• _YOUR TASK_
Reproduce exactly, and only, the lines below from the one containing "The width and height of the screenshot is (348, 299)." through the one containing "Task: Clear search with the X icon".
>>
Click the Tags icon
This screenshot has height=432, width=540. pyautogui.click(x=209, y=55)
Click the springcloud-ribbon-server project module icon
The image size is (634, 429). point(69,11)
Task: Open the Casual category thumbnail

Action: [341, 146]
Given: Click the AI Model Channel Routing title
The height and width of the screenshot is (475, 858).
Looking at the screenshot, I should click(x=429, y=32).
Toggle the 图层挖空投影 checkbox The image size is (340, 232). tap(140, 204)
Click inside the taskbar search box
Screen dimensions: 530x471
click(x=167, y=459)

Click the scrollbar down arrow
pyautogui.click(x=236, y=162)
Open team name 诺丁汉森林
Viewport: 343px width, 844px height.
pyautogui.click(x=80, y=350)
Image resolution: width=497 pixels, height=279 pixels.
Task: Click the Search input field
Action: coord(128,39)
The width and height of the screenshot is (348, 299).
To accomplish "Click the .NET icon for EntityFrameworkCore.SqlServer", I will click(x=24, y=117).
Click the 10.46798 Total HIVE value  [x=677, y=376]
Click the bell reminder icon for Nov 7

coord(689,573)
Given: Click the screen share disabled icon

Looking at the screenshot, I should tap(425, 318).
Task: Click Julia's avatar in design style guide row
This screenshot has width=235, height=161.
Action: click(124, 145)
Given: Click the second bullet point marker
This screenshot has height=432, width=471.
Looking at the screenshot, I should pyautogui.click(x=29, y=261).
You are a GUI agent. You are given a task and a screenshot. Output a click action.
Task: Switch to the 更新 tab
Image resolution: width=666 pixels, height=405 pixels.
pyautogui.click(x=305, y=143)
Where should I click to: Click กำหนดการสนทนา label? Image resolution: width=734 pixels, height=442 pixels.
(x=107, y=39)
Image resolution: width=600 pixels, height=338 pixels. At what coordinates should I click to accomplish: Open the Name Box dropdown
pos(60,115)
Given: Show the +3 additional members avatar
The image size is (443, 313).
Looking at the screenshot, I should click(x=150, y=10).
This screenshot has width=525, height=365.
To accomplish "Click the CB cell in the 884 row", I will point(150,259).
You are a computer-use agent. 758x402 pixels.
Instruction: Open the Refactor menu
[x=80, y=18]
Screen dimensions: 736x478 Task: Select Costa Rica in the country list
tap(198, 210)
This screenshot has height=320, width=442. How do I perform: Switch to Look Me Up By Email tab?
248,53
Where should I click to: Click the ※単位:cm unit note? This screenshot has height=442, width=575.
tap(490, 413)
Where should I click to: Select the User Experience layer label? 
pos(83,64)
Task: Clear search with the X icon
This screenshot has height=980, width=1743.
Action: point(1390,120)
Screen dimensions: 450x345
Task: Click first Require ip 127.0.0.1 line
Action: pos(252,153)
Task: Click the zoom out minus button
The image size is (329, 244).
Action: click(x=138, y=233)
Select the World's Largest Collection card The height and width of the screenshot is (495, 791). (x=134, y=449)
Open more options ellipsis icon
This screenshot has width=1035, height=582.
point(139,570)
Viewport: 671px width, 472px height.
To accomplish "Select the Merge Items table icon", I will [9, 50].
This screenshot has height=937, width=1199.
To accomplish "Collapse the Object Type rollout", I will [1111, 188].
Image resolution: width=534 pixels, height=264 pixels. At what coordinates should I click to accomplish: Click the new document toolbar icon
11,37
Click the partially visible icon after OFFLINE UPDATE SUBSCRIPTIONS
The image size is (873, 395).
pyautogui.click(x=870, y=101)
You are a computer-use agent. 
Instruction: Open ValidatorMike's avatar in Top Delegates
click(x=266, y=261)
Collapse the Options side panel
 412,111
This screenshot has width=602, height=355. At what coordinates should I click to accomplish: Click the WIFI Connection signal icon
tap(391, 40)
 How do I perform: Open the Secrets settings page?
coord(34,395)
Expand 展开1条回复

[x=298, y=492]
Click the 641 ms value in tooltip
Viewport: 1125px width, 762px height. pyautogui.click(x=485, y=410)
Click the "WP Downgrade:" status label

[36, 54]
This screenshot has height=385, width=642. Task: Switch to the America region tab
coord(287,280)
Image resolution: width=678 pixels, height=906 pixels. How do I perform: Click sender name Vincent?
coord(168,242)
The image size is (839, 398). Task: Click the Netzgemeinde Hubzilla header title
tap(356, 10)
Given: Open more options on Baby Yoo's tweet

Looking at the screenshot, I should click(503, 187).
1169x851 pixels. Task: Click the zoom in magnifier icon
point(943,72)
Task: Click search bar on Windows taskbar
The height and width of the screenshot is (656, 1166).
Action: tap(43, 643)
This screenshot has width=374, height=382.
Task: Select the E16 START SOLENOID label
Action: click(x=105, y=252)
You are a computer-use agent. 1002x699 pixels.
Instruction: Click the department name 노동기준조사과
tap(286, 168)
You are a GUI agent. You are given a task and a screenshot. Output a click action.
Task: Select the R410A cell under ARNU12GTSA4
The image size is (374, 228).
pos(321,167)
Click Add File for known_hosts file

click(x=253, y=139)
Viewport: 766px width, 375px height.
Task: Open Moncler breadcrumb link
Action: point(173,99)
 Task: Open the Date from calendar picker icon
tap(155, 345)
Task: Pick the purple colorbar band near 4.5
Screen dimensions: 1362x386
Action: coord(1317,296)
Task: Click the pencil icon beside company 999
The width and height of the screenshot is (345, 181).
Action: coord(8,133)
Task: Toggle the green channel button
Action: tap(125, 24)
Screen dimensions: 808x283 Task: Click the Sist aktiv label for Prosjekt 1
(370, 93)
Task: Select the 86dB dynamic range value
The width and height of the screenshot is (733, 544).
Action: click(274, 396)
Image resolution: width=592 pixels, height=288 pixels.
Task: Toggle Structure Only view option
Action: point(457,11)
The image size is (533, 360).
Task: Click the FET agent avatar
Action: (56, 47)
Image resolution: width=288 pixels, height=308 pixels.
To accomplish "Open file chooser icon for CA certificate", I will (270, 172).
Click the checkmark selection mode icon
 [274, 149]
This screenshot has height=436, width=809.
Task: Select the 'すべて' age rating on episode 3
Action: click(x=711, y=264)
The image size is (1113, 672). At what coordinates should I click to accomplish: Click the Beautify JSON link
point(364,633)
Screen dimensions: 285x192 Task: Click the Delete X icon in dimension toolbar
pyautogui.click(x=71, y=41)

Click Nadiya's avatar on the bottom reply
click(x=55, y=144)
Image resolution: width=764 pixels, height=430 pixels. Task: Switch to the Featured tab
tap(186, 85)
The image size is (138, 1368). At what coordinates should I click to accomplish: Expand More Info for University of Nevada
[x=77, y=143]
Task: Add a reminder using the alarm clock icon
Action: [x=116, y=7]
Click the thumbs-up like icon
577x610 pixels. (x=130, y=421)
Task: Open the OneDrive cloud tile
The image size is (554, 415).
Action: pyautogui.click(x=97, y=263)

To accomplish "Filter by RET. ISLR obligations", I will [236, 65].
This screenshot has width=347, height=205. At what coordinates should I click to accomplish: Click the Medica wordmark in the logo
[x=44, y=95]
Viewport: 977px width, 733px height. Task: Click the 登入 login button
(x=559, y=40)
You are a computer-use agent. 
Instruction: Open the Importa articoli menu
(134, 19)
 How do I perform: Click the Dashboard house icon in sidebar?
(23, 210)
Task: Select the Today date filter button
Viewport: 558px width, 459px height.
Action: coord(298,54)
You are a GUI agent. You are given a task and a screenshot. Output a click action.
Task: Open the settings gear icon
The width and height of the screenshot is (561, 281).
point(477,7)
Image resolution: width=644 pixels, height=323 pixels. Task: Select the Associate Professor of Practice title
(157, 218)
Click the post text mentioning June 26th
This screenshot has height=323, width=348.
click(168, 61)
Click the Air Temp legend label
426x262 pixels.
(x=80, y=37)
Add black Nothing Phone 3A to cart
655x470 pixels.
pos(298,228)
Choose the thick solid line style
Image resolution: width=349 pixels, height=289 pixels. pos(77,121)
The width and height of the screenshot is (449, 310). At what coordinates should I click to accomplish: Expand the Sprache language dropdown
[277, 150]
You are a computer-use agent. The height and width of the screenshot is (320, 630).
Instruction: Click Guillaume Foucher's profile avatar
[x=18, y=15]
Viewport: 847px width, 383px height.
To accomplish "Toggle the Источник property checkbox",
<<
• _ANSWER FOR THE TASK_
The width and height of the screenshot is (348, 299).
To accomplish "Click the .NET icon for EntityFrameworkCore.SqlServer", I will click(x=24, y=117).
Click the 10.46798 Total HIVE value  [x=677, y=376]
Click the bell reminder icon for Nov 7

coord(689,573)
Given: Click the screen share disabled icon

Looking at the screenshot, I should tap(425, 318).
Task: Click Julia's avatar in design style guide row
This screenshot has width=235, height=161.
Action: click(124, 145)
Given: Click the second bullet point marker
This screenshot has height=432, width=471.
Looking at the screenshot, I should pyautogui.click(x=29, y=261).
You are a GUI agent. You are given a task and a screenshot. Output a click action.
Task: Switch to the 更新 tab
Image resolution: width=666 pixels, height=405 pixels.
pyautogui.click(x=305, y=143)
Where should I click to: Click กำหนดการสนทนา label? Image resolution: width=734 pixels, height=442 pixels.
(x=107, y=39)
Image resolution: width=600 pixels, height=338 pixels. At what coordinates should I click to accomplish: Open the Name Box dropdown
pos(60,115)
Given: Show the +3 additional members avatar
The image size is (443, 313).
Looking at the screenshot, I should click(x=150, y=10).
This screenshot has width=525, height=365.
To accomplish "Click the CB cell in the 884 row", I will point(150,259).
You are a computer-use agent. 758x402 pixels.
Instruction: Open the Refactor menu
[x=80, y=18]
Screen dimensions: 736x478 Task: Select Costa Rica in the country list
tap(198, 210)
This screenshot has height=320, width=442. How do I perform: Switch to Look Me Up By Email tab?
248,53
Where should I click to: Click the ※単位:cm unit note? This screenshot has height=442, width=575.
tap(490, 413)
Where should I click to: Select the User Experience layer label? 
pos(83,64)
Task: Clear search with the X icon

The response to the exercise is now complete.